By Phil Cohen - Torrance, CA

The Southern California Live Steamers has won the DLS/BCWRR 2009 Web Excellence Award
This is copy of the webmaster profile as published on their page.

Southern California Live Steamers, Torrance, CA

Profile of a Winning Webmaster

Webman: Phillip Cohen
Railroad: Southern California Live Steamers
1st Place: 2009

Phil Cohen is the webman for the Southern California Live Steamers which is located in Torrance, CA. His first intro to railroading was when his father brought home a shiny new Lionel O gauge GG1 locomotive and some track for the first day of Christmas back in 1960. Living in New Jersey at the time, model railroading was simple since most of the homes had a basement to put the layout. After a year the basement was full of goodies in O gauge and Standard gauge. Phil's dad said he bought it all for Phil to enjoy but that may just have been a cover story for Phil's mom, good memories either way.

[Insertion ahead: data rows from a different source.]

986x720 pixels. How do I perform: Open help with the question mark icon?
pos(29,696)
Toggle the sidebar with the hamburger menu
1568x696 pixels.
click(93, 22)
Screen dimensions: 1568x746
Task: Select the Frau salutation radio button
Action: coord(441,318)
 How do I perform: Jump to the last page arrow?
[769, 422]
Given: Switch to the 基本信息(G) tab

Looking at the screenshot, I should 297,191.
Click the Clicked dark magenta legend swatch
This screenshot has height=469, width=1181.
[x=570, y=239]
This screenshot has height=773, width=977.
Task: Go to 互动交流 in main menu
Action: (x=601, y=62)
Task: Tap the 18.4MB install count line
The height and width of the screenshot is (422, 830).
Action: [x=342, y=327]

Unfortunately in 1964 when the family moved from the house in N. J. with a basement to one in Southern California without one, the trains had to go. And so it was that in 1964 all but the original GG1 was sold and Phil was without trains until the age of 54 almost 45 years later.

Phil worked as an electronics engineer in the aerospace industry designing satellite tracking, telemetry and command earth stations around the world. Traveling almost 400,000 miles a year during the 80s and 90s left little time for hobbies such as live steam so it was not until Phil got out of the consulting business and settled down in Torrance, CA that the train bug hit once again.

From the mid 90's through to the 2000's, Phil had mostly switched from designing hardware to writing software for microprocessors and control systems used in a variety of equipment ranging from large communications systems to control systems for giant 12 head textile printing presses. It was not until the mid 90's that Phil got interested in building web sites as it was a little more artistic and less demanding then some of the complex control programs he used to write, plus it was more enjoyable actually having something visible that could be used by normal people and he could actually tell friends about without going to jail for disclosing classified information.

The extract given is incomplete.